> _WHAT TO DO_
Please restate, word for word, each line from the one containing "Screen dimensions: 1270x952" through the end of the entries below.

> _ENTRIES SUPPLIED_
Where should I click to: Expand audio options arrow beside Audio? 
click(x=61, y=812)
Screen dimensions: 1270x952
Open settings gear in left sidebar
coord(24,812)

> _EXERCISE RESPONSE_
Screen dimensions: 1270x952
Open settings gear in left sidebar
coord(24,812)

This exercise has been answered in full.